=== Your objective ===
Find the line with "Select the Capp glacé au caramel image" and the line with "The image size is (644, 1109)." in the entries below; output exactly those two lines, every line between them, and no others.

=== Recorded data ===
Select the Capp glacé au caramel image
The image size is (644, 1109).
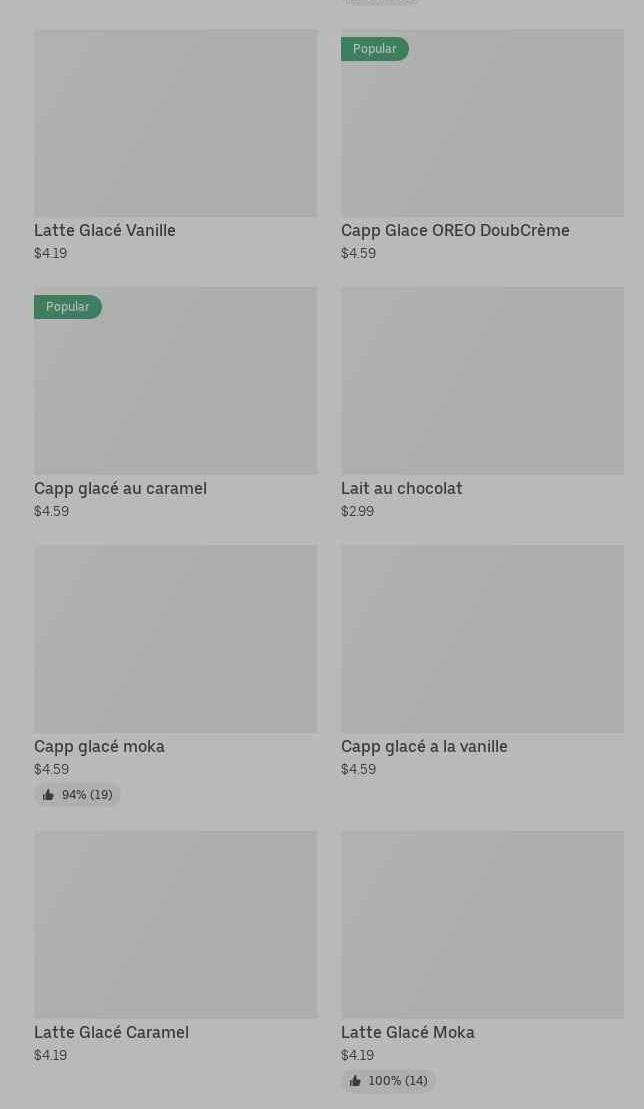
--
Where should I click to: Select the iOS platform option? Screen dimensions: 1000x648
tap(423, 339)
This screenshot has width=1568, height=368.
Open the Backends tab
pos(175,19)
...
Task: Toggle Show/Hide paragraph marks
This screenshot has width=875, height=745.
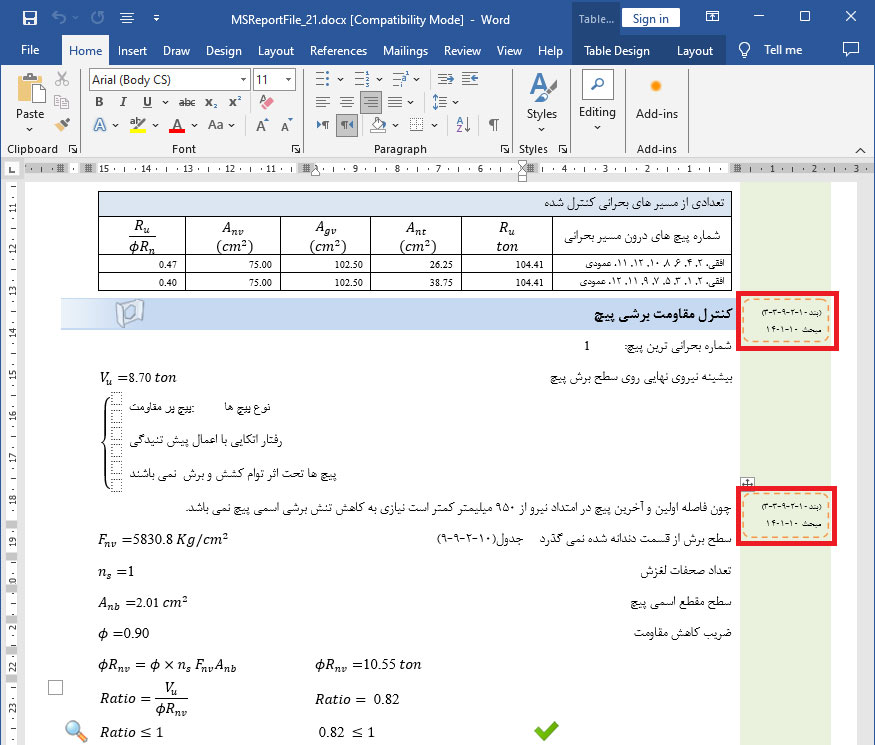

=== Result of this exercise ===
Select the Capp glacé au caramel image
The image size is (644, 1109).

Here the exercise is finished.